**PROBLEM TO WORK ON:**
In the records that follow, count the lines where the string "agent" appears, and give the count with nothing added.

Saved data entries:
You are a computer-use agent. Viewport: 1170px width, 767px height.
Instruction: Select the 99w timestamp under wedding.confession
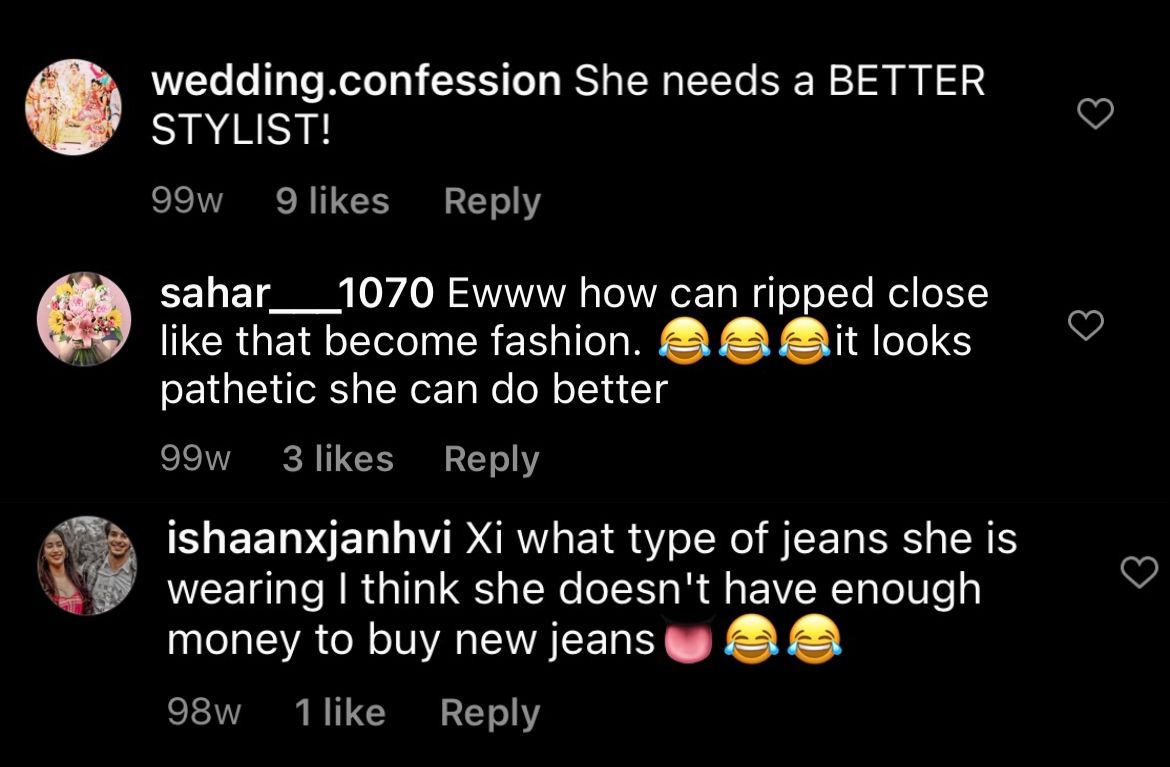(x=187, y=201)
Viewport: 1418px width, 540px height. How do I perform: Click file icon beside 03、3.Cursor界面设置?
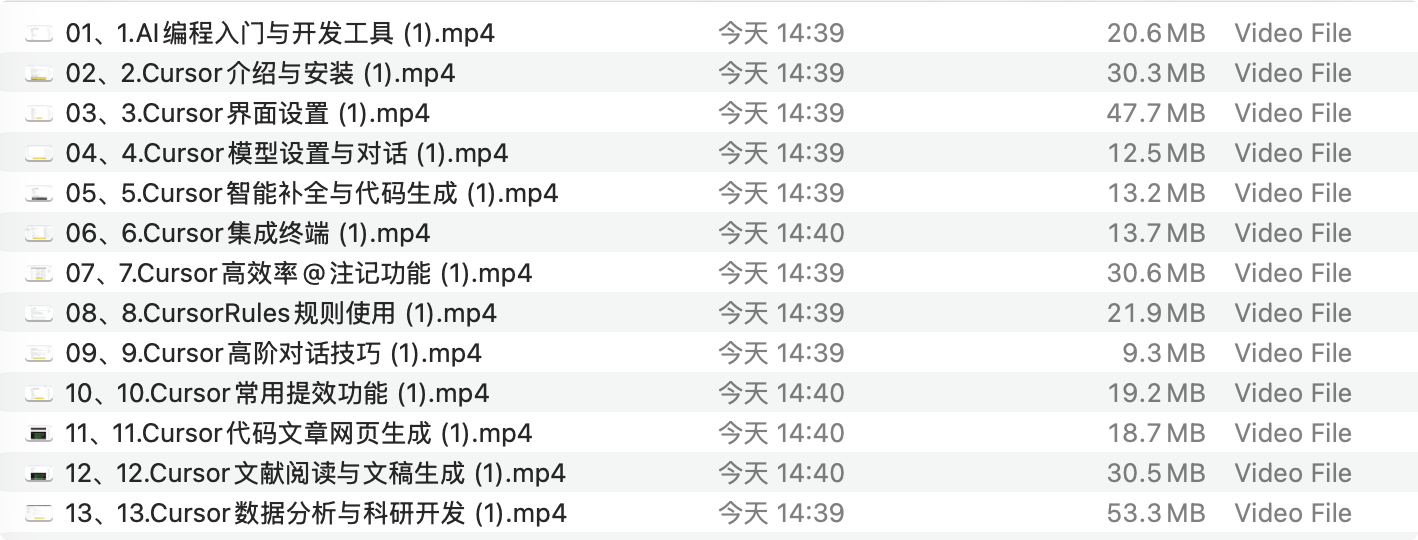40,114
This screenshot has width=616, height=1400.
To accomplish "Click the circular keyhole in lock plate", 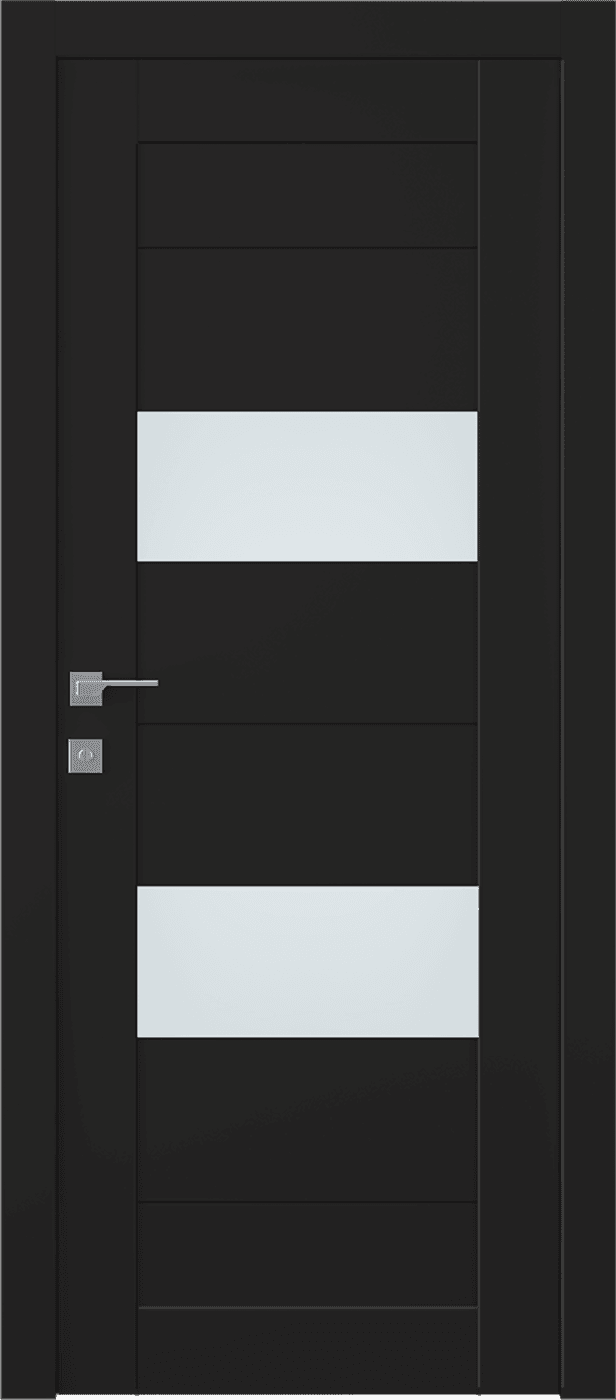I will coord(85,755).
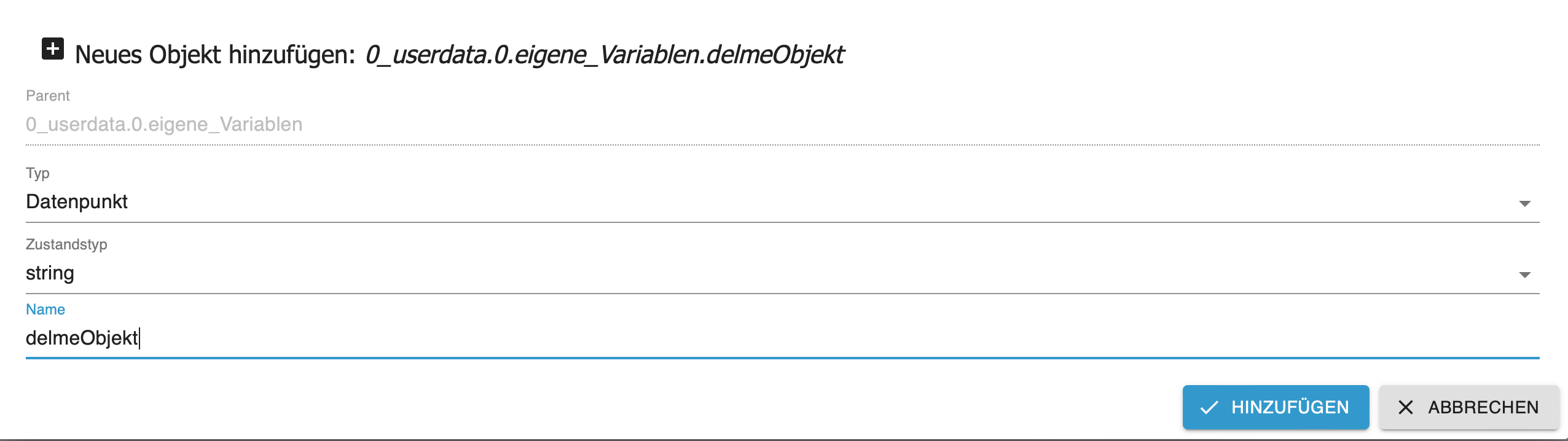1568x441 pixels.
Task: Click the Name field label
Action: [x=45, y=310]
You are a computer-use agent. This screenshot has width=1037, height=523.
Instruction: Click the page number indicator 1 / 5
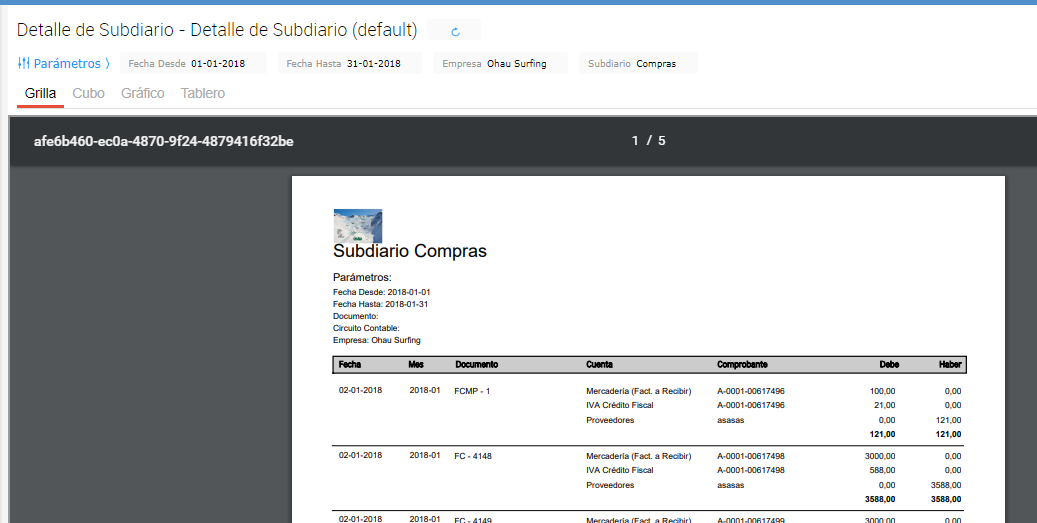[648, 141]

* * *

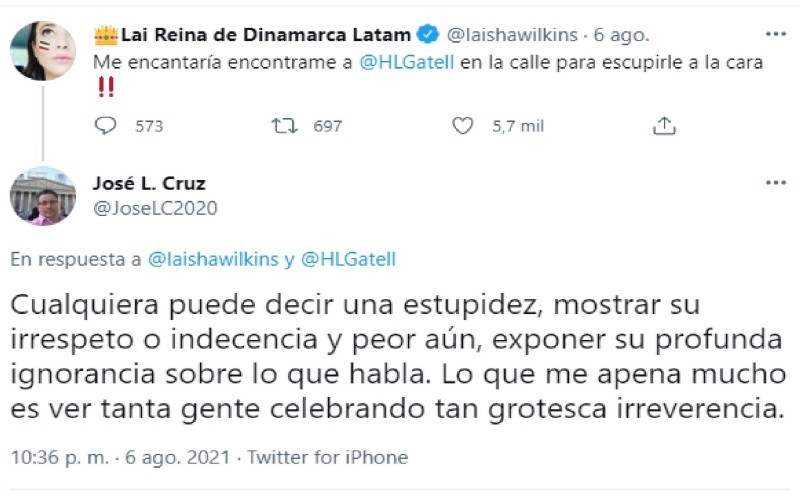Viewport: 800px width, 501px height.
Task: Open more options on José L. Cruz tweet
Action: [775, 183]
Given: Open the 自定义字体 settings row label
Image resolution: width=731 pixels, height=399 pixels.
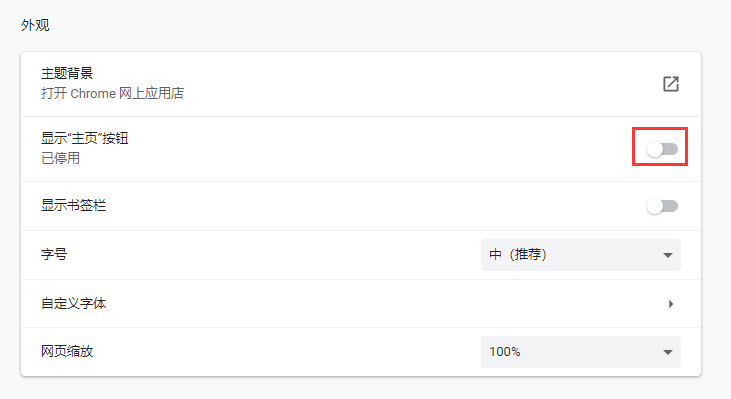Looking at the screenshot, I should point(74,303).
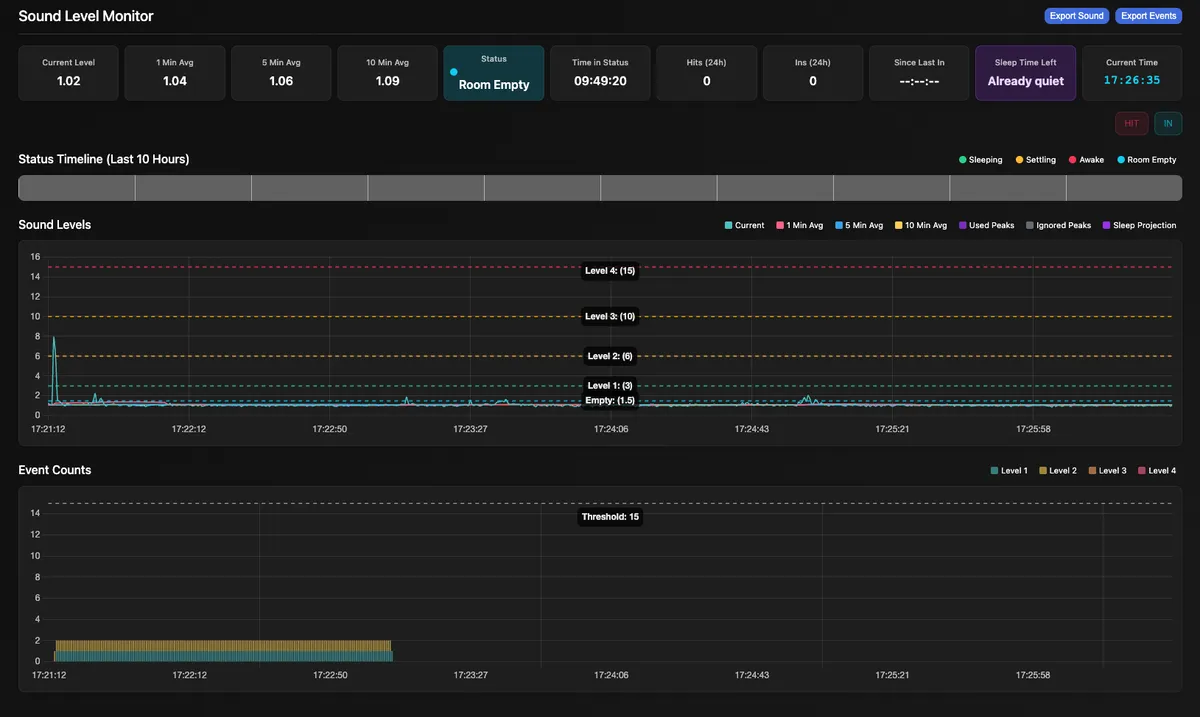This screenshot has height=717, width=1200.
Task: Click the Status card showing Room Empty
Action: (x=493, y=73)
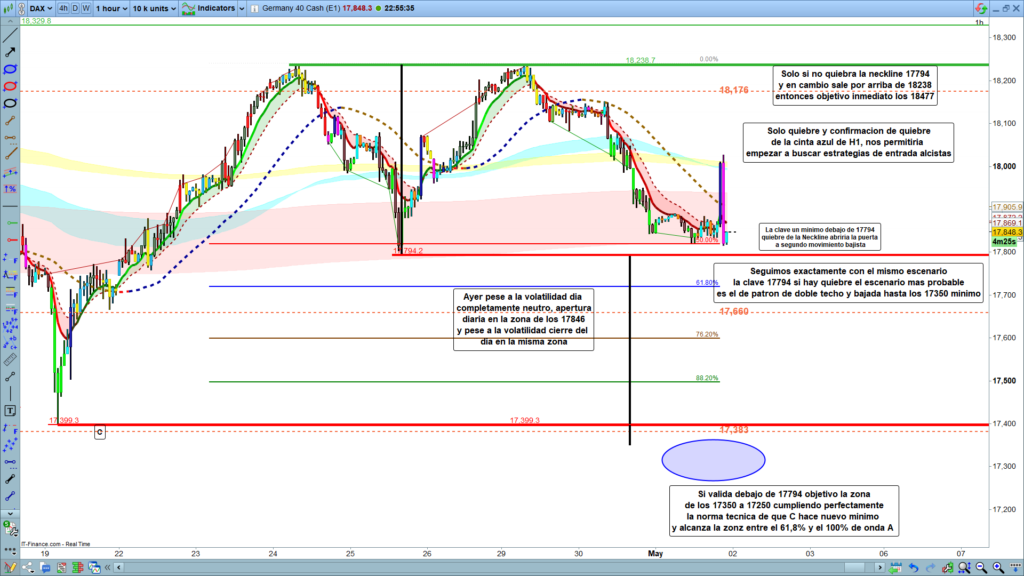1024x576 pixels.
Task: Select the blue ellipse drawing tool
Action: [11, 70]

**OUTPUT BELOW:**
2